Tuesday 3 July 2018

851 AD, refighting the Battle of Aclea

After sacking Canterbury, the Danish host turned west intent on plundering the churches and monastery at Titsey. Approaching the hamlet of Ock, banners and crosses could be seen above the heads of troops lining the west bank of the river of the same name. The West Saxons have arrived.

The Danes had dismounted and prepared for battle by forming up under the banners of their Jarls. At the rear of the column wagons and carts were collected to form a lager and the horses were tethered behind the impromptu camp. Each were allocated a guard as the wagons were full with plunder and the horses were too valuable to let roam free.

The Danish host now deployed about 500 paces from the Saxon line, but due to the restrictive nature of the ground, the Danes had formed several deep columns. In contrast, the army of Wessex had ample room to deploy and could extend their line beyond that of the Danes. In the centre of the Saxon line, the white dragon of Wessex could clearly be seen and it was here that the Danish king would focus their assault.

Advancing toward the river Ock, the Danes wheeled their line so as to square up with the Saxon centre. As the Danish cautiously moved forward, the Saxons used the time to adjust their line behind the River Ock.

Noticing that the River Ock formed several bends, the left wing of the Danish host was despatched to attack the Saxon right flank and doing so would hopefully draw off reserves or thin the centre.

After a long struggle, the Danish left were able to push the Saxons back from their position on the Ock. Without hesitation horns signalled the general advance for the main body. Seeing the Danish host move forward, the Saxons could only pray that their right flank would hold.

Through a mis-communication in signals (low pip scores) the main assault lost its cohesion and with this delay let the advantage of the moment slip by. The Saxons sensed this too and redoubled the efforts. Those on the right flank succeeded in sending the Danes back across the river. Casualties on both sides were heavy bringing an even score of 2 – 2.

Catching their wind, the Danes redoubled their effort to push the Saxon right away from the river bank, while in the centre, the Danes wrecked havoc crumbling the Saxon. Unfortunately, due to the limited room any change of direction was greatly hampered forcing both sides to move forward or recoil back.

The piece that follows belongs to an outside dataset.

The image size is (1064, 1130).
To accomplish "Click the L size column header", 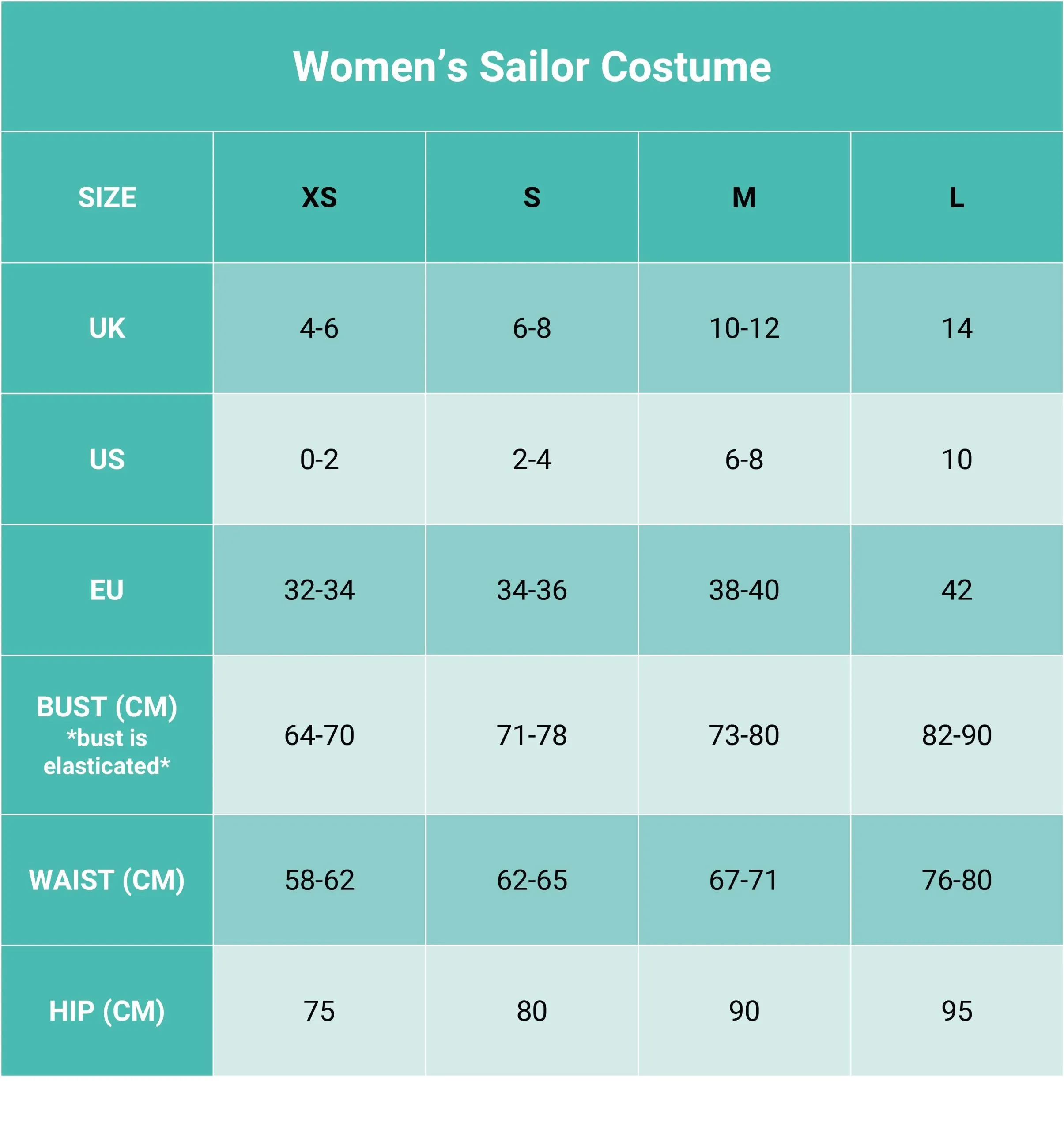I will point(957,197).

In a moment of frenzy, the berserkers launched themselves at the Saxon king guaranteeing them their place in Valhalla. King Æthelwulf sensing the moment right for a counter-stroke, ordered his son Aethelbald to cross the Ock River downstream. From this position he would attack the Danish reserves and delay their support in the action taking place in the centre.  Wessex was gaining the upper hand (3 – 2). 

Further losses on the Danish left and the momentum in the centre evaporating, Danish resolve collapsed forcing them to retreat back to their camp. Hesitant to continue the fight beyond dusk, Wessex would discover the following morning that Danes had slipped away during the night to return to their ships.

Chroniclers would record this as a great victory but history would record this as a footnote in the long history of the Danish presence in Britain.

Design note;
This final version is the result of many test games, each fought over slightly different terrain. After four successive Danish victories, I looked further to the Ordnance Survey maps and concluded a river may have played a part in delivery a Saxon victory at Aclea. Woods and difficult hills did narrow the battlefield but the Danes were able to overcome the constricted terrain eventually grind their way through the Saxon defence.

The selection of a river as an additional feature did give the Saxons a boost, but further fine tuning was required. To balance the game I reduced the number of Danes as it seemed logical following two engagements at London and Canterbury. Designating two elements to guard the camp and horses seemed plausible. The river classification was selected as a compromise as this did reduce the movement distance to cross and its banks would aid defence. However, the class II river would allow group movement which helped the Danes. Further testing resulted in reaching my goal as this gave a victory for both sides.


  1. A nice place in Valhalla for courageaous warriors, and a nice report with beautifu larmies and river...glad to see some Danes!

  2. Phil,

    Of the six or eight scenarios planned, the Danes are involved in half and these take place in other parts of Europe. Those were chosen for their unique location or the opposition facing the Danes.

    This Thursday I will post a second scenario.

  3. Excellent commentary.

    I am impressed at how you are able to transcribe DBA mechanics and die results into a report that feels like someone chronicling the battle first hand.

  4. Thank you for the kind word Christopher,

    The historical scenario format changed from the usual historical matches of three games. The plan is to focus on a few interesting battles and devise a scenario that can be played with a standard size DBA army.

    In some cases, seeking a reasonable balance in each scenario did require a lot of testing so I decided to do one report and add more than the usual brief passages.

    Next scenario will be posted tomorrow – Battle of Conwy.